Serambi masjid itu tidak hanya untuk sholat. Namun, juga difungsikan sebagai tempat pertemuan alim ulama dan pengajian.
Bahkan pada zaman Sultan HB I, serambi masjid itu digunakan pula sebagai tempat pengadilan agama seperti pernikahan dan perceraian.
Tentu saja, serambi Masjid Gedhe Kauman pada waktu itu juga menjadi tempat berlangsungnya peringatan hari-hari besar keagamaan.
Kemudian, pada tahun yang sama juga dibangun pagongan yang berfungsi sebagai tempat gamelan sekaten.
Pagongan tersebut berada di depan serambi sebelah kanan dan kiri atau utara dan selatan.
Di pagongan inilah tradisi udhik-udhik pada setiap perayaan Grebeg Besar, Mulud dan Syawal dilakukan.
Seiring dengan perkembangannya, masjid jami’ Keraton Yogyakarta diperluas kegiatannya.
Lalu, Sultan HB I membuatkan permukiman bagi para pengurus atau takmir masjid.
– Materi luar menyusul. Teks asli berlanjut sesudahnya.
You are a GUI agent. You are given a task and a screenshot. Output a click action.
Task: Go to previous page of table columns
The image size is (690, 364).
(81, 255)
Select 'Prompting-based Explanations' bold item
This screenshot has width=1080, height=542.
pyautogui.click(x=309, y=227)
Kepengurusan masjid dipegang seorang abdi dalem penghulu.
Dalam pelaksanaan tugas-tugasnya, penghulu keraton dibantu oleh abdi dalem ketib, modin, marbot, dan pamethakan, serta abdi dalem kaji selusinan dan barjamangah.
Sebagian dari para abdi dalem itu dibuatkan rumah di sekitar masjid, sehingga tempat tersebut kemudian disebut Pakauman.
Sesudah berkembang menjadi permukiman atau perkampungan, tempat itu kemudian menjadi kampung Kauman.
Jauh sesudah pergantian raja, pada tahun 1840 Masehi Sultan HB VI melengkapi lagi bangunan masjid itu dengan regol atau pintu gerbang yang disebut gapura.
Pembangunan gapura itu ditandai dengan sengkalan Pandhita Nenem Sabdo Tunggal, yang berarti tahun 1767 Jawa atau 1840 Masehi.